# JBL Aqua Basic plus



## Laith (Jul 7, 2004)

If you're talking about the JBL AquaBasis product, this is a substrate that goes *under* gravel. It cannot be used standalone like Flourite or Eco-complete...

At least according to JBL's website.


----------



## Raul-7 (Oct 17, 2003)

I've heard good things about this additive. I recommend it as well. Just add some peat, and mulm(fish gunk, decaying leaves, etc.) with it and you're good to go.


----------



## Aussie_Star (Feb 15, 2005)

well there will be normal gravel on top if i go with this product if i cant get the eco complete.

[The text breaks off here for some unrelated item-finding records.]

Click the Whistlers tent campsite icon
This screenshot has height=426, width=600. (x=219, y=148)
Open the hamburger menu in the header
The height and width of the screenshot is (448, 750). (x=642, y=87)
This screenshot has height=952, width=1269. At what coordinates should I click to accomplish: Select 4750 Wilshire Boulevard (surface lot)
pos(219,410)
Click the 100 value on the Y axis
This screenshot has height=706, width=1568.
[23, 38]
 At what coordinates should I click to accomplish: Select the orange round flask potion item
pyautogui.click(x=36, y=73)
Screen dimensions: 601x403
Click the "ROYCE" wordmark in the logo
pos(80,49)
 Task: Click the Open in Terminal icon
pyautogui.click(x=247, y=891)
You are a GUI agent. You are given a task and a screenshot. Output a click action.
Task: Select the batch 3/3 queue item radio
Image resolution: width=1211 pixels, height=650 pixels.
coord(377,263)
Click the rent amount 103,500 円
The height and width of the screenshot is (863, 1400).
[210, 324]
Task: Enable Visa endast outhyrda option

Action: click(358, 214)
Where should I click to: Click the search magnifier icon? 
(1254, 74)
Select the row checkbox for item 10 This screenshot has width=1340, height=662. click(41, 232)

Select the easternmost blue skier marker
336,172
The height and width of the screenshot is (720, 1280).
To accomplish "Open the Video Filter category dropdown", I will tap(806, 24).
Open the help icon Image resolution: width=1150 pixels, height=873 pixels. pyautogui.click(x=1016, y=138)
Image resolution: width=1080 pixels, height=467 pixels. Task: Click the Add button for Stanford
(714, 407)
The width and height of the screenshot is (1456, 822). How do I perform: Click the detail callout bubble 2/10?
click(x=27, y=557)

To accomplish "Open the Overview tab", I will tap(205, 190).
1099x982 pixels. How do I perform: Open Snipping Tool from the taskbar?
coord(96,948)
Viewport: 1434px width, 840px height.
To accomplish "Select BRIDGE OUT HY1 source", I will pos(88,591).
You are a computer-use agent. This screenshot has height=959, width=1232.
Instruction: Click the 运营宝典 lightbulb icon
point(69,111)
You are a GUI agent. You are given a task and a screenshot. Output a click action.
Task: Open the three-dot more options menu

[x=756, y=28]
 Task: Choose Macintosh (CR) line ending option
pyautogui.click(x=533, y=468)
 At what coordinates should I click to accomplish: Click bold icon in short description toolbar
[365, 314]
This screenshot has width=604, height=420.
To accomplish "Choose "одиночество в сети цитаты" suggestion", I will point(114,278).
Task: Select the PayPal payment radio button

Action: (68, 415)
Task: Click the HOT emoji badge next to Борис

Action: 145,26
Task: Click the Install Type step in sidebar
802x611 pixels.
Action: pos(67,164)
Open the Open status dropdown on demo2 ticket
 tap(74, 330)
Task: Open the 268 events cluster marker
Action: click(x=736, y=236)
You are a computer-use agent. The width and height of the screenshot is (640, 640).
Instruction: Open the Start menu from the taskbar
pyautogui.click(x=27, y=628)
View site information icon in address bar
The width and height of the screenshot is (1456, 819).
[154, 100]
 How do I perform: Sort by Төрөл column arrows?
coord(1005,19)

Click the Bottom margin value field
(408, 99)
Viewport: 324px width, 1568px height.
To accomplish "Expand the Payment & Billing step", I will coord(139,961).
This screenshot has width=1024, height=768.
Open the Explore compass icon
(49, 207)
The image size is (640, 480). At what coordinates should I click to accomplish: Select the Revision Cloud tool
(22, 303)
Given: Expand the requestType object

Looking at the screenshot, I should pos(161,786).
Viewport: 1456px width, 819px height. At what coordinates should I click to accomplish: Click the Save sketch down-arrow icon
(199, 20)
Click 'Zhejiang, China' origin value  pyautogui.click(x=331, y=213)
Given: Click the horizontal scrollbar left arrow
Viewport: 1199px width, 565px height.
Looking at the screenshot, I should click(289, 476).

Should i have 50/50 or 75/25 with the aqua basic with more?


----------



## gsg (Apr 11, 2005)

I am using it currently in my tank. It's been there for a month now, and it leaks so many carbonates to the water that i can't believe they don't say anything about it in the bag. It weekly takes my kH from 4º up to 7'5 in a matter of days after every water change. This weekend is going out, i am tearing up the tank and going with another inert substrate.
Not good, even though plants are growing fine.
Regards,


----------



## awrieger (May 12, 2005)

I use it in my pots (haven't got a planted tank yet, just pots, or jars, on a bare bottom).










As you can see, it's a very fine clay powdery 'soil'. Which means great clouds of muddy brown water if you disturb it, which is why I'm not planning on using it when I set up my tank. Okay for my pots because I make the mess in a bucket/sink, not the tank! 

But it holds fine roots really well as you can see in the pic. Which means you'll also pull a lot of it up if you decide to uproot a plant!

It goes as a bottom layer below the gravel. The instructions say 2cm of Aquabasis Plus, then 4-5cm of normal gravel on top.

It's nutrient rich out of the pack, but depletes totally within four weeks, I guess to last through the initial set-up, after which you're supposed to add fertiliser tabs or sticks into the gravel to help (I actually add AZOO slow release fertiliser granules to it when I pot to last 3 months). Which means it's probably uneccessary having it there in the first place. Ditto if you're planning to use the EI method. 

But it's supposed to be able to absorb and hold new nutrients from the water flow, so I suppose it's designed to need to work with those 'debatable' undergravel JBL heating cables to circulate water through it.

Hope that helps!


----------